Required work
Leaving out every picture, please repeat exactly the line that contains "This screenshot has width=728, height=379." and each line after it through the final line below.

+++ Records to process +++

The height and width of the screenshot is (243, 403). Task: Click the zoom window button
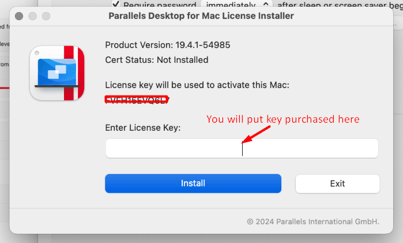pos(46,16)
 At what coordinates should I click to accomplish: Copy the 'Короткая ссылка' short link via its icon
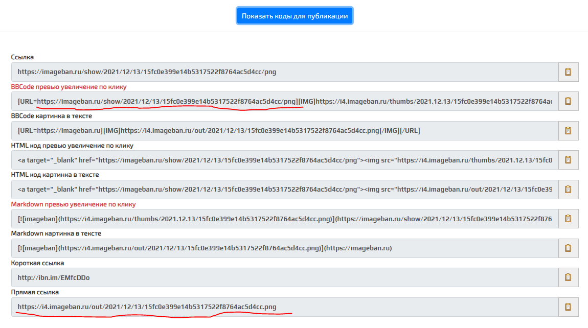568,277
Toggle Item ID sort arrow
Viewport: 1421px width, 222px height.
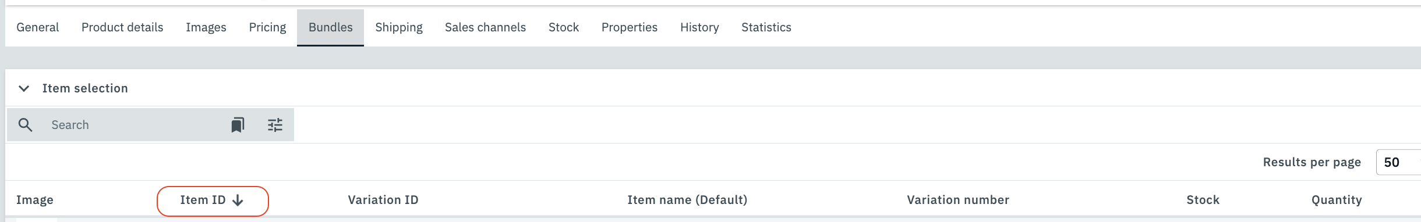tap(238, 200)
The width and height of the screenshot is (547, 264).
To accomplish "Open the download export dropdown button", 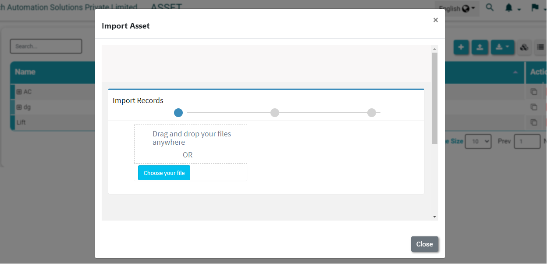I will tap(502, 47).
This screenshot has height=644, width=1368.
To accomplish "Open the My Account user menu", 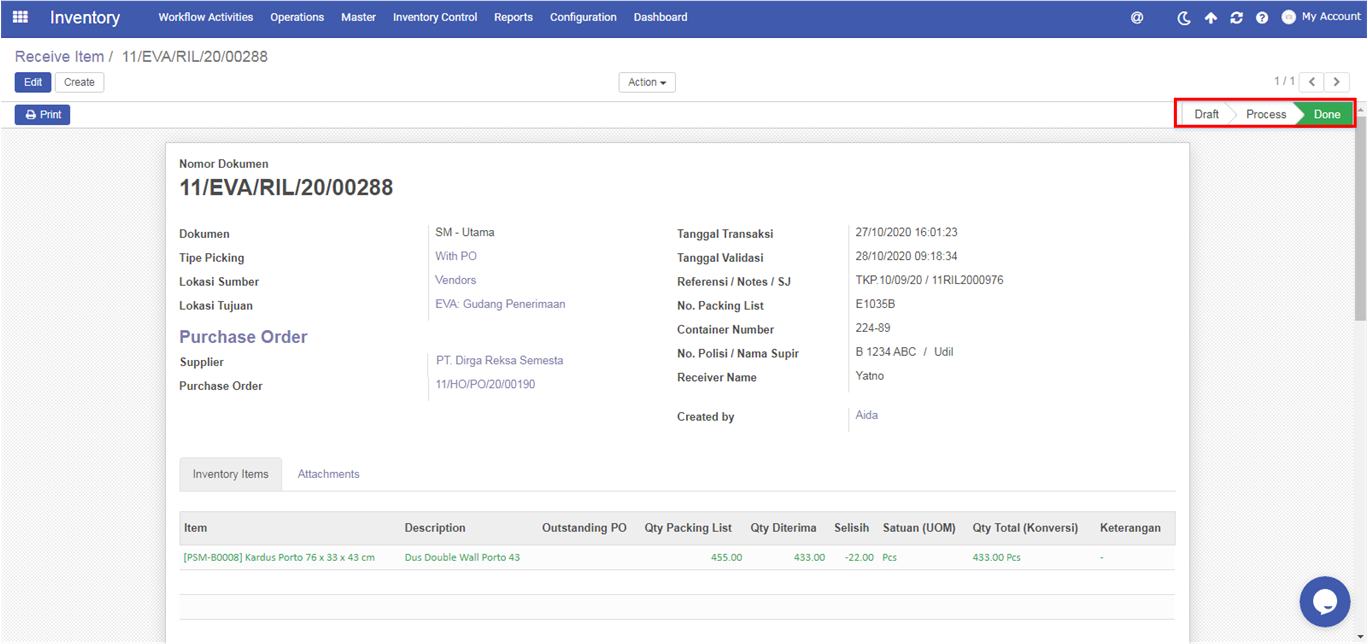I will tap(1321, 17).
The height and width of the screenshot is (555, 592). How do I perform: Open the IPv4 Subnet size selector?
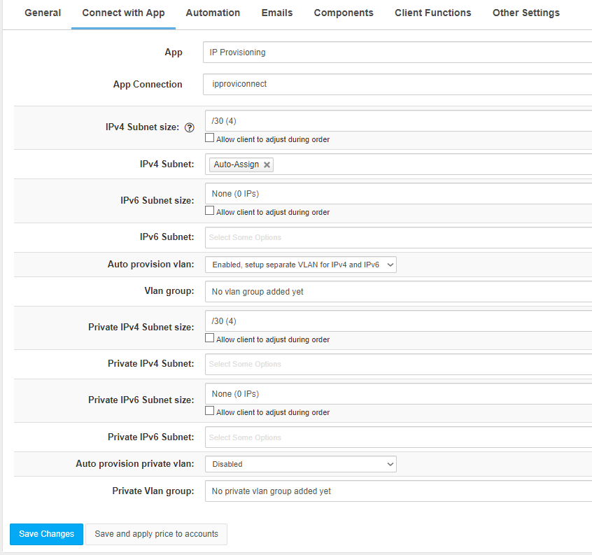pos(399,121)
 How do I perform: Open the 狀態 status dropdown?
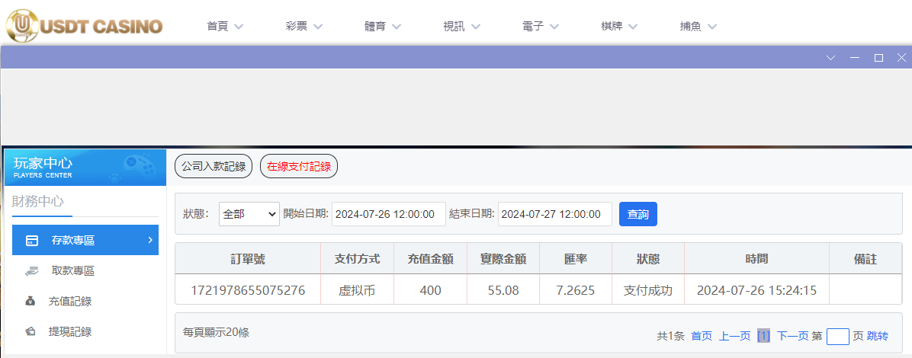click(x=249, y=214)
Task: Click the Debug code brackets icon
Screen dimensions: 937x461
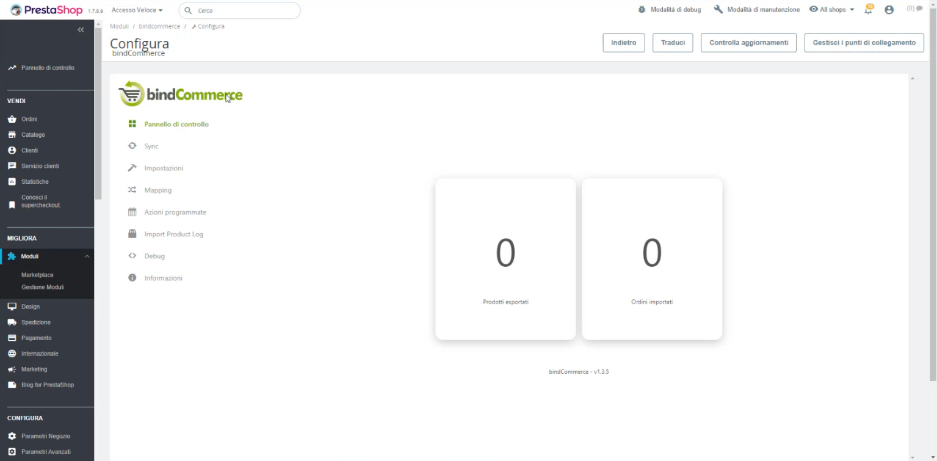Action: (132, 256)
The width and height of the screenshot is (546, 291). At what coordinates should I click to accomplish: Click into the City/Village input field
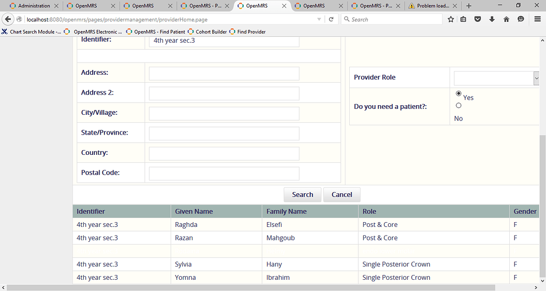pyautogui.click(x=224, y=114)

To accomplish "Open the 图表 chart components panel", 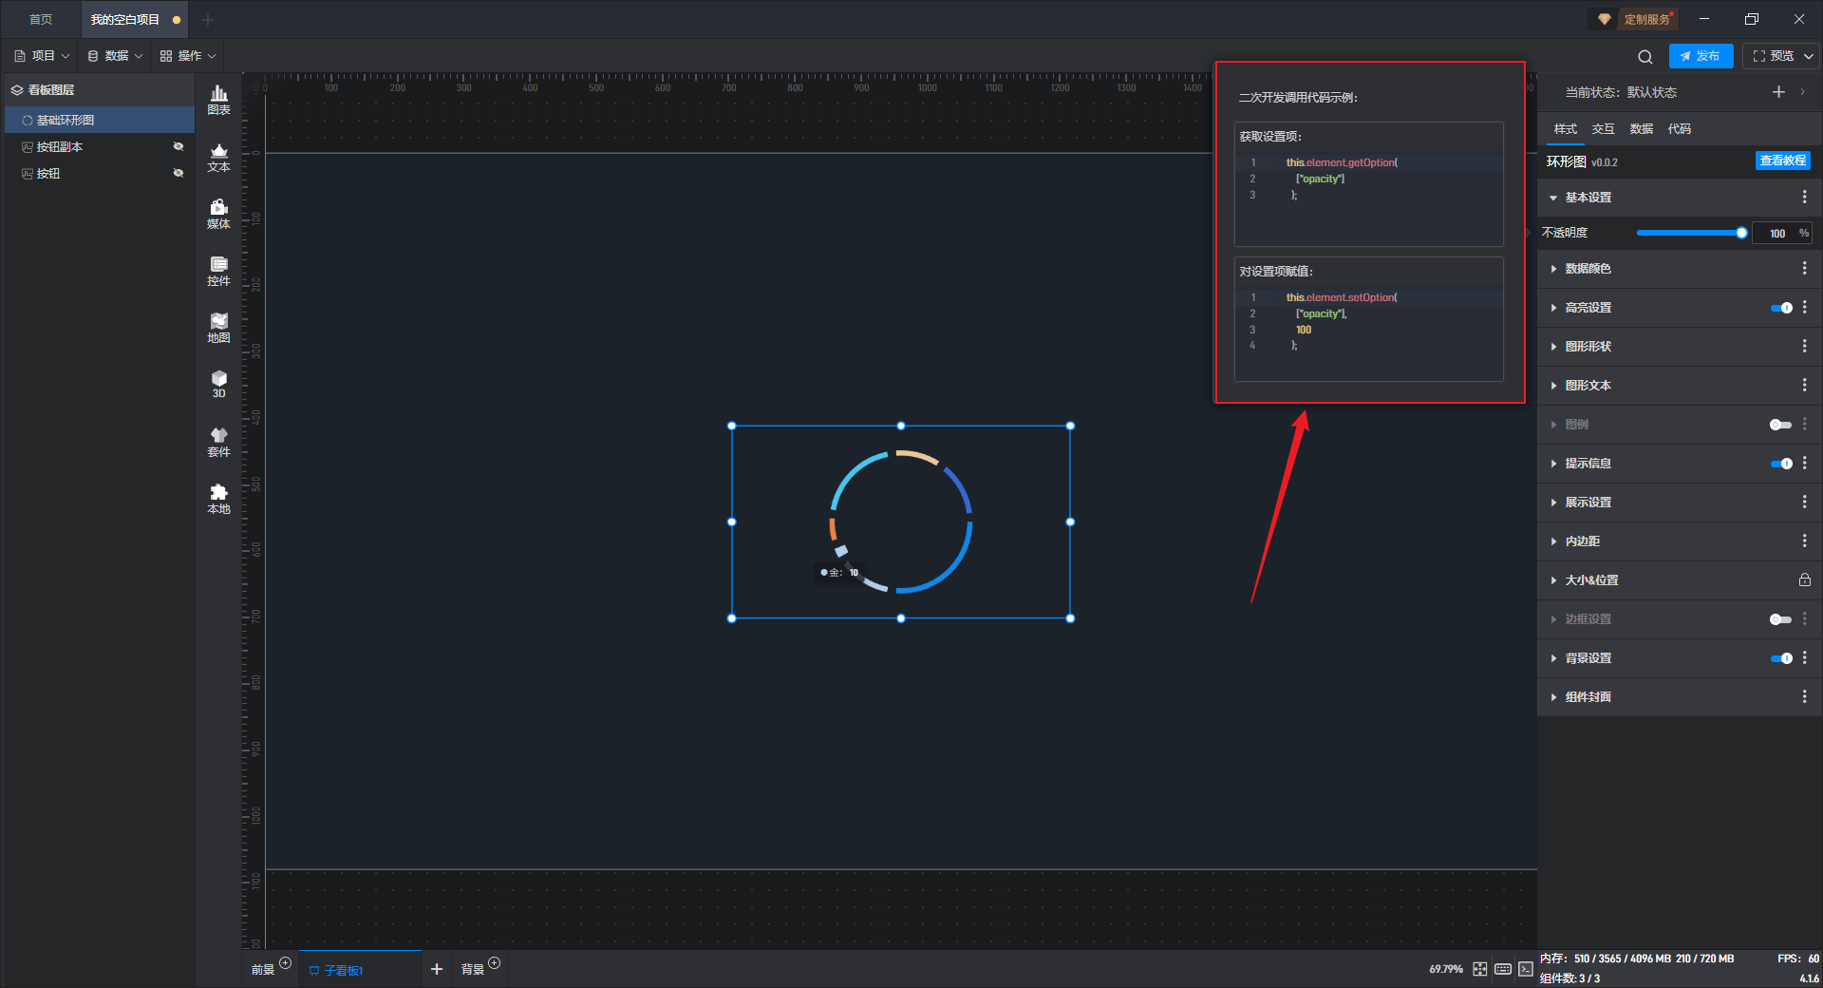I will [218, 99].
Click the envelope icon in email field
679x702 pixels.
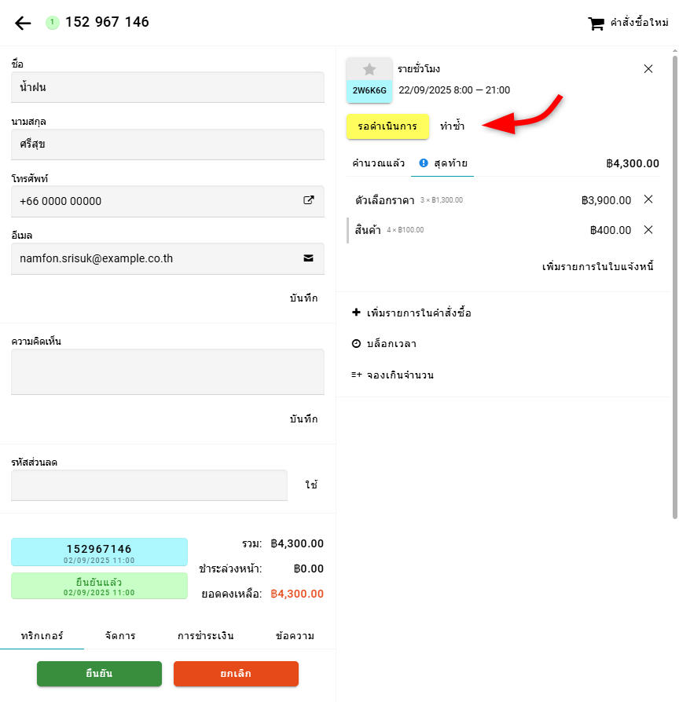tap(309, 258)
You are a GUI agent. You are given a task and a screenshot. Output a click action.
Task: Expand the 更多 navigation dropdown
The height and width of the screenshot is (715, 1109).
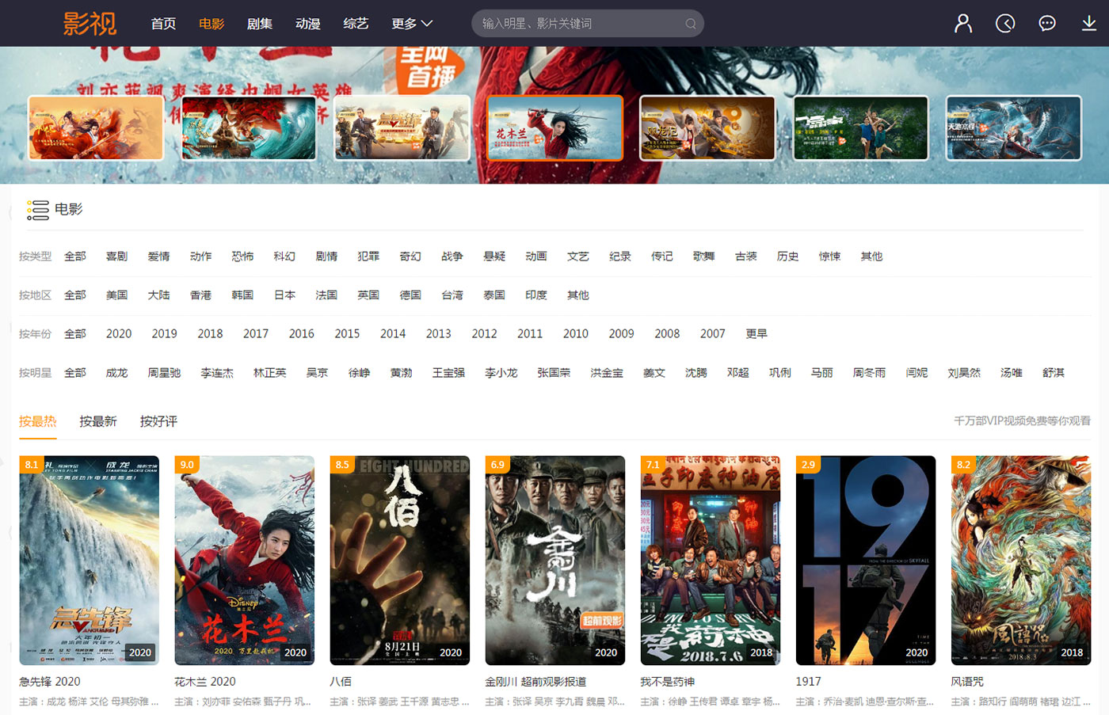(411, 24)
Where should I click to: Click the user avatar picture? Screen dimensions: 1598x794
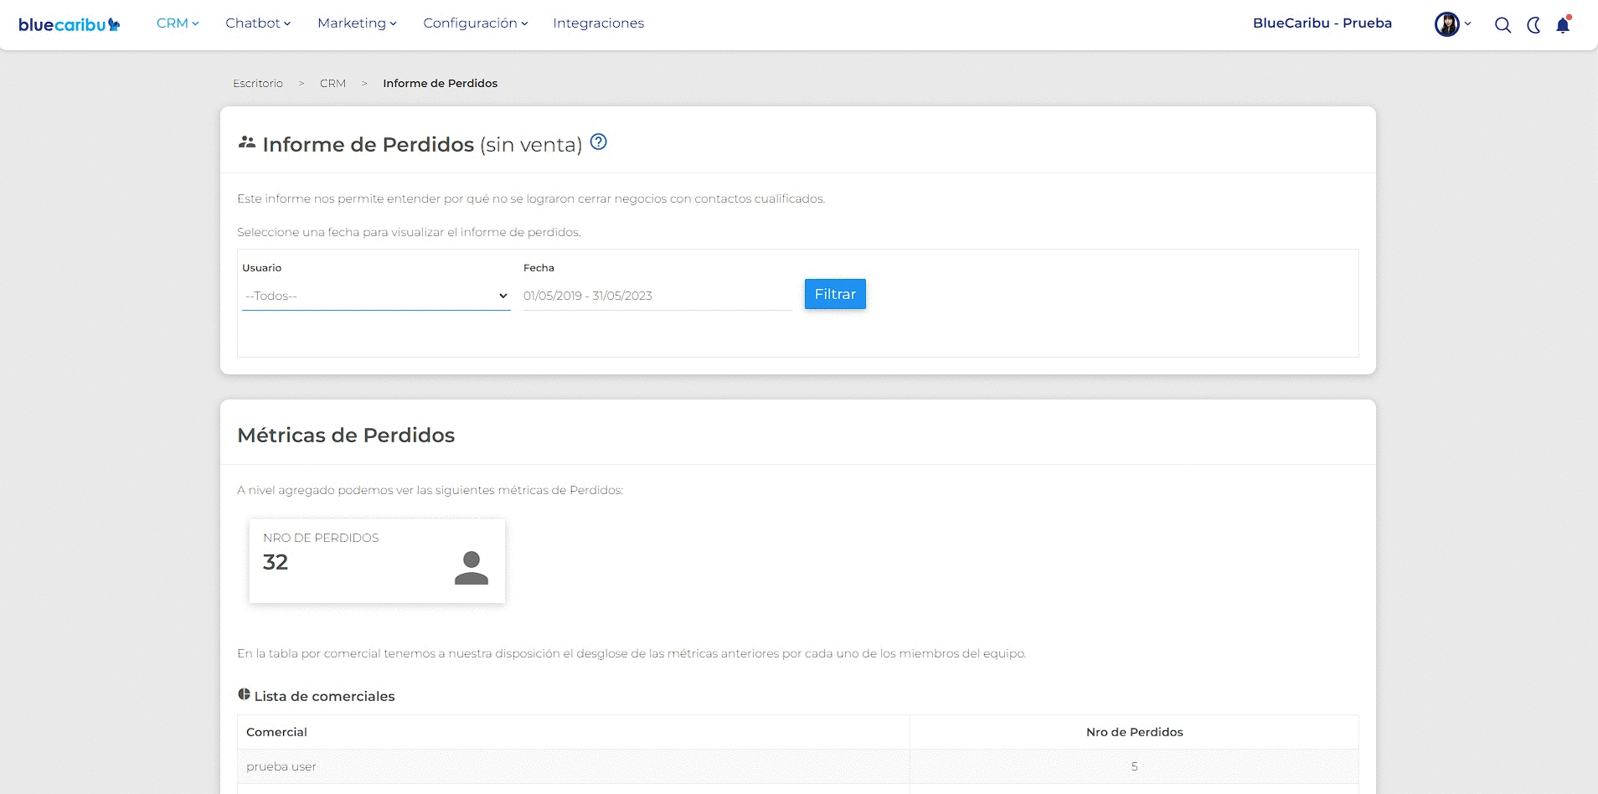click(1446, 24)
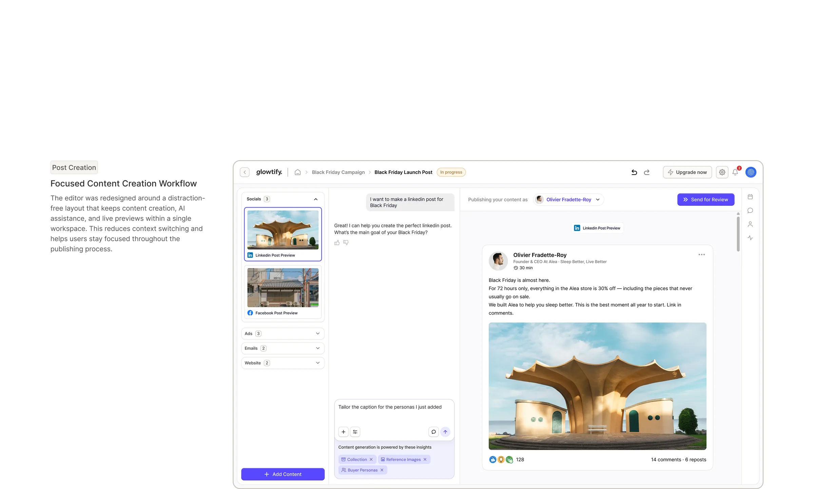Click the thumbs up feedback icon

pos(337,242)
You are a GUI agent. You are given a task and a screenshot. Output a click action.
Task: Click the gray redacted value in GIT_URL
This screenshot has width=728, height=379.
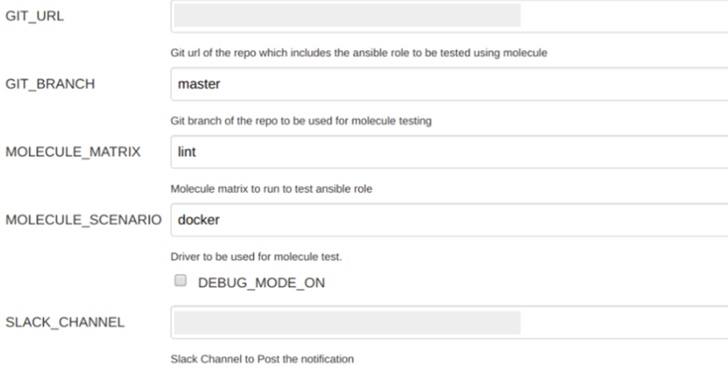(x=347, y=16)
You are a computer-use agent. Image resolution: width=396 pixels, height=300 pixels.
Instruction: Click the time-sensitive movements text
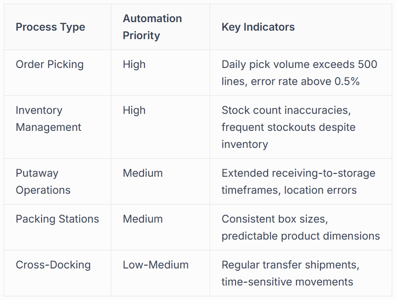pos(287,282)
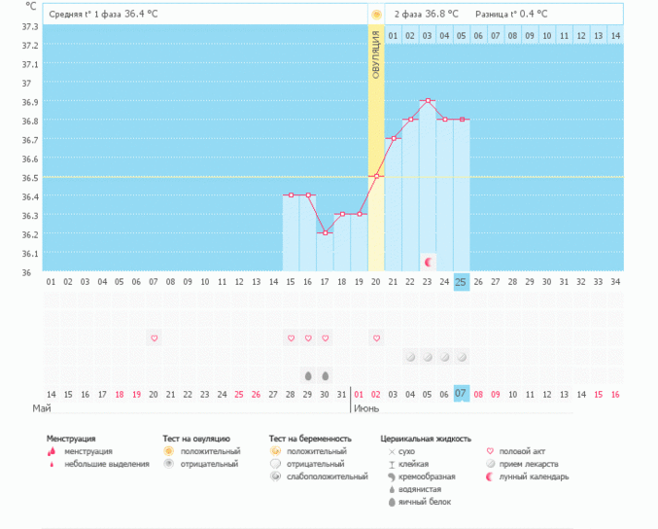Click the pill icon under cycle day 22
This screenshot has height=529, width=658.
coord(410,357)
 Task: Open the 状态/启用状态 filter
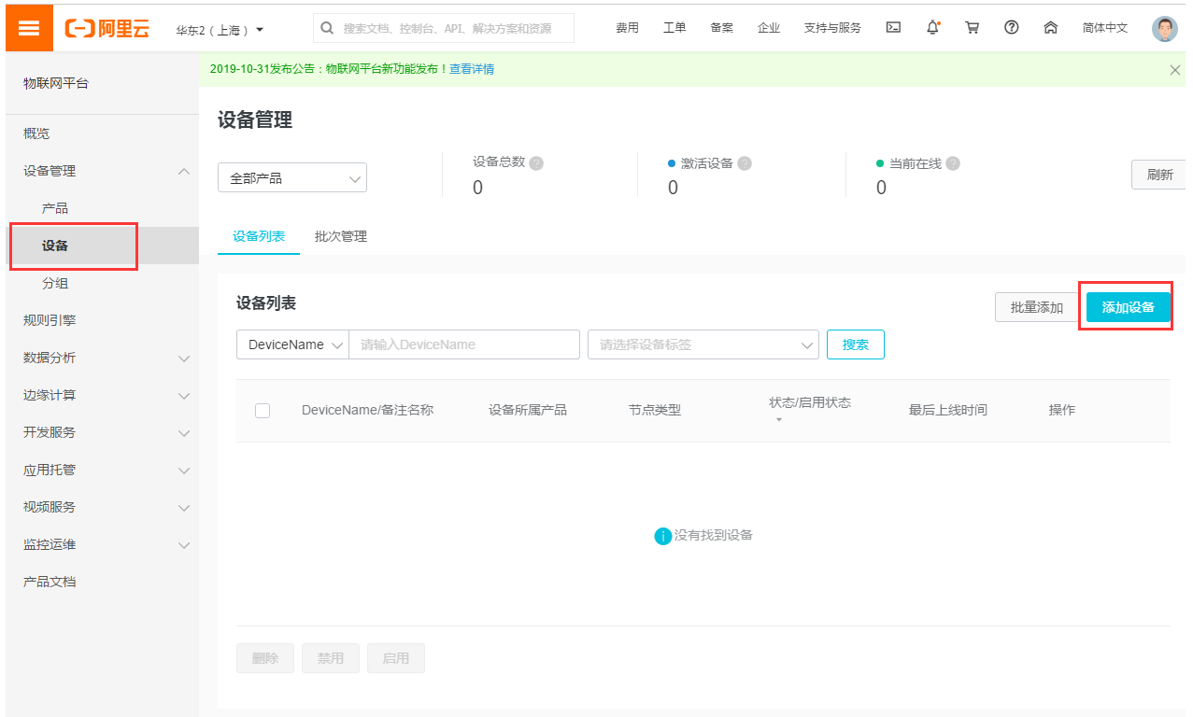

+++

Solution for this exercise
This screenshot has width=728, height=379.
(x=347, y=16)
You are a computer-use agent. Image resolution: width=396 pixels, height=300 pixels.
Instruction: Click the time-sensitive movements text
pos(287,282)
Click the pill icon under cycle day 22
This screenshot has height=529, width=658.
coord(410,357)
 Task: Open the 状态/启用状态 filter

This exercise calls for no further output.